TASK PROMPT: What lines of the data hold the string "Sort"? Pull each one out.

TASK DATA:
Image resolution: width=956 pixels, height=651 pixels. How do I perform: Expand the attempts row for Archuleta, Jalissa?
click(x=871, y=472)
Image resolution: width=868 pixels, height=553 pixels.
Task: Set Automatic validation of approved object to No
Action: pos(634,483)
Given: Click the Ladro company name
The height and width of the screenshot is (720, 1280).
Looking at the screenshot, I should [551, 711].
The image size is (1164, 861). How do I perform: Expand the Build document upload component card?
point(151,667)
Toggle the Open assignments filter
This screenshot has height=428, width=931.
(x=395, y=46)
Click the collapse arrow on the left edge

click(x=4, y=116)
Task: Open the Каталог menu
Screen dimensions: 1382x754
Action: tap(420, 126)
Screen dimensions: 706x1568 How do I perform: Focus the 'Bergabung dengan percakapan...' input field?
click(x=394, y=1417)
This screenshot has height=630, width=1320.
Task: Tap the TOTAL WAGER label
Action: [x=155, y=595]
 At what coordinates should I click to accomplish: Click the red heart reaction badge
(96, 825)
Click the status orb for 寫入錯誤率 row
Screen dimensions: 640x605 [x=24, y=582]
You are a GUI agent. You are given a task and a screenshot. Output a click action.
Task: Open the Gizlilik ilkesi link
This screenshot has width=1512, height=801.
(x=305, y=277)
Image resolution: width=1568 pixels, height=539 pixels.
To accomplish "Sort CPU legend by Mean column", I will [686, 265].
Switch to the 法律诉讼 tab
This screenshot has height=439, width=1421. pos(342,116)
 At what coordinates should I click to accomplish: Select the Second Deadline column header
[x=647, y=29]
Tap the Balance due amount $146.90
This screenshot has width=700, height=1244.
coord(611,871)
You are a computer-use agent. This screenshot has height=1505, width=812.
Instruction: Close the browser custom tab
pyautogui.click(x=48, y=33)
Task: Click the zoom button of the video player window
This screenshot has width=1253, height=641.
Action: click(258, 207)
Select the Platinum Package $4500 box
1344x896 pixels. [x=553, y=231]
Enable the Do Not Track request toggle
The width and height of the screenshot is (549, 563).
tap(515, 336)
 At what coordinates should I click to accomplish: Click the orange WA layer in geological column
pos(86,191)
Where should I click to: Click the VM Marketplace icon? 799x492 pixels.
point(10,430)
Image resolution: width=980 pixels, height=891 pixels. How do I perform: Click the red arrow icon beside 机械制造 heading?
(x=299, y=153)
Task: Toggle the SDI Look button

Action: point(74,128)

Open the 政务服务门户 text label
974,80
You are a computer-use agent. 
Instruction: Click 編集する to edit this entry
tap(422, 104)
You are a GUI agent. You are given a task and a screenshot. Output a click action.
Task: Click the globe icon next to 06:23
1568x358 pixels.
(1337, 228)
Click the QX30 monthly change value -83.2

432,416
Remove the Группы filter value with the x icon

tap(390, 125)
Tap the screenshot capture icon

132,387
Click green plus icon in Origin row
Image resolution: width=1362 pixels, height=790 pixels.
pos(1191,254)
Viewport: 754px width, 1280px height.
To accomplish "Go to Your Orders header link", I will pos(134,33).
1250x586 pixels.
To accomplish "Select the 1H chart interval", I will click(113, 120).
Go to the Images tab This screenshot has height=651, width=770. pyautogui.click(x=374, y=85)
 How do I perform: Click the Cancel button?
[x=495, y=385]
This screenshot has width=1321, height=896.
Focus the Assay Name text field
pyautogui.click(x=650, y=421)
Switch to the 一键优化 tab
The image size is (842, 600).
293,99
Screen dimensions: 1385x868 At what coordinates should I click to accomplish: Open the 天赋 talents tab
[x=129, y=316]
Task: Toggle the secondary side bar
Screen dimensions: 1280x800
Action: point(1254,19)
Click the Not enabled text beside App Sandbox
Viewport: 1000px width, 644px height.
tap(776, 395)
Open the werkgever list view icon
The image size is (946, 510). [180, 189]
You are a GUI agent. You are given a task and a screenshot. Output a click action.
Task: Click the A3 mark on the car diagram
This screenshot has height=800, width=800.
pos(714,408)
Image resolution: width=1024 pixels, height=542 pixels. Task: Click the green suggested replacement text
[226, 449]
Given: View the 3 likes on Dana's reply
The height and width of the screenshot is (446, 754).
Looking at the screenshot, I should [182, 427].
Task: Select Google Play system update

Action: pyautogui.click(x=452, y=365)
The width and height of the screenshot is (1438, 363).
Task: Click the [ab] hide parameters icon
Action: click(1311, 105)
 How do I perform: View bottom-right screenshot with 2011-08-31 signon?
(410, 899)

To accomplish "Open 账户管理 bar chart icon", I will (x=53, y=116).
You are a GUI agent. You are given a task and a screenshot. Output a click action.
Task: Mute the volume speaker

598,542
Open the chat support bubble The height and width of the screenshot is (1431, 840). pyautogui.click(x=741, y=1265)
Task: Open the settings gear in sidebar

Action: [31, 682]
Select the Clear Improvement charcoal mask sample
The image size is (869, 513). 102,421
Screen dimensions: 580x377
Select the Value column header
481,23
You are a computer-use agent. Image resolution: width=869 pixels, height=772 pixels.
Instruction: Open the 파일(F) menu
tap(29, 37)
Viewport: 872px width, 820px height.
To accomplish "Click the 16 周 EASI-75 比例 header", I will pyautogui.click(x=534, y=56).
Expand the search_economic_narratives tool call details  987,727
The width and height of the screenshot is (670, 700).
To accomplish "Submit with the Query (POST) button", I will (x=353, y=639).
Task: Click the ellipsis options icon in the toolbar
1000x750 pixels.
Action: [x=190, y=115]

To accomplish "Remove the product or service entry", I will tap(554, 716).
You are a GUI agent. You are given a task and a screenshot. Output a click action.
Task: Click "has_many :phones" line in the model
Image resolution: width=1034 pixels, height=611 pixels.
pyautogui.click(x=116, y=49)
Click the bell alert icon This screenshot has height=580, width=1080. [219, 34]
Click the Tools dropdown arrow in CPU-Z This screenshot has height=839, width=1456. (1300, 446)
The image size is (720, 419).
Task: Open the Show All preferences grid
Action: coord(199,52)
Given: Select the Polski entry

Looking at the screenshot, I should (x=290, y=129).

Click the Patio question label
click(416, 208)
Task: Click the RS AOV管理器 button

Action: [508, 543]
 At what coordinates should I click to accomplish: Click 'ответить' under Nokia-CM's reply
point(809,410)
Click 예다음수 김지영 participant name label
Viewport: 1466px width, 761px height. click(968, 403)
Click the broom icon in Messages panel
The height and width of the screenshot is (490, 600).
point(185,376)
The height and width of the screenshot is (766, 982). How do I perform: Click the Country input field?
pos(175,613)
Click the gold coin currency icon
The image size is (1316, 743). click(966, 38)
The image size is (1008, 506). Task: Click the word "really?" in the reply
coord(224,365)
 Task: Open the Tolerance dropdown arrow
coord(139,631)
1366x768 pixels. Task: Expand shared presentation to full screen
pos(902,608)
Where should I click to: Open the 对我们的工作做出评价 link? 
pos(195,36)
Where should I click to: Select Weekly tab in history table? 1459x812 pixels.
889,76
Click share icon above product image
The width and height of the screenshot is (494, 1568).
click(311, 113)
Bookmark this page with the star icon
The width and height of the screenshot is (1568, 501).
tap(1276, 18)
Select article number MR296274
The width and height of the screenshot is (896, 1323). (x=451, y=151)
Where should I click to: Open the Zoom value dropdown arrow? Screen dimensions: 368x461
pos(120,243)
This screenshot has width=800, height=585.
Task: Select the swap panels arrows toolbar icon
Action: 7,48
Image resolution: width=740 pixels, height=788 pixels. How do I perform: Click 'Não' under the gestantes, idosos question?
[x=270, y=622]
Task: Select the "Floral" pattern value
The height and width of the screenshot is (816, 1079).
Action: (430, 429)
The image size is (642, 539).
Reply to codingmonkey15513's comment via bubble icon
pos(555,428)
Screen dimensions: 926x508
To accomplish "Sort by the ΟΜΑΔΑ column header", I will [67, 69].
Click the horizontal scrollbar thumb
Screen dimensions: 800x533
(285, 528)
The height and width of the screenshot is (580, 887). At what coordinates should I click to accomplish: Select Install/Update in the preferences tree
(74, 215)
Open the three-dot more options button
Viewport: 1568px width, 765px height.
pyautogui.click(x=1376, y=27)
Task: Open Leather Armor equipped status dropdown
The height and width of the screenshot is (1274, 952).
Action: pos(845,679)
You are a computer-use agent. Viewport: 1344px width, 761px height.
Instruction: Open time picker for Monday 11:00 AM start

OUTPUT OF THE TASK:
To accomplish "Sort CPU legend by Mean column", I will [686, 265].
To accomplish "Sort by the ΟΜΑΔΑ column header", I will [67, 69].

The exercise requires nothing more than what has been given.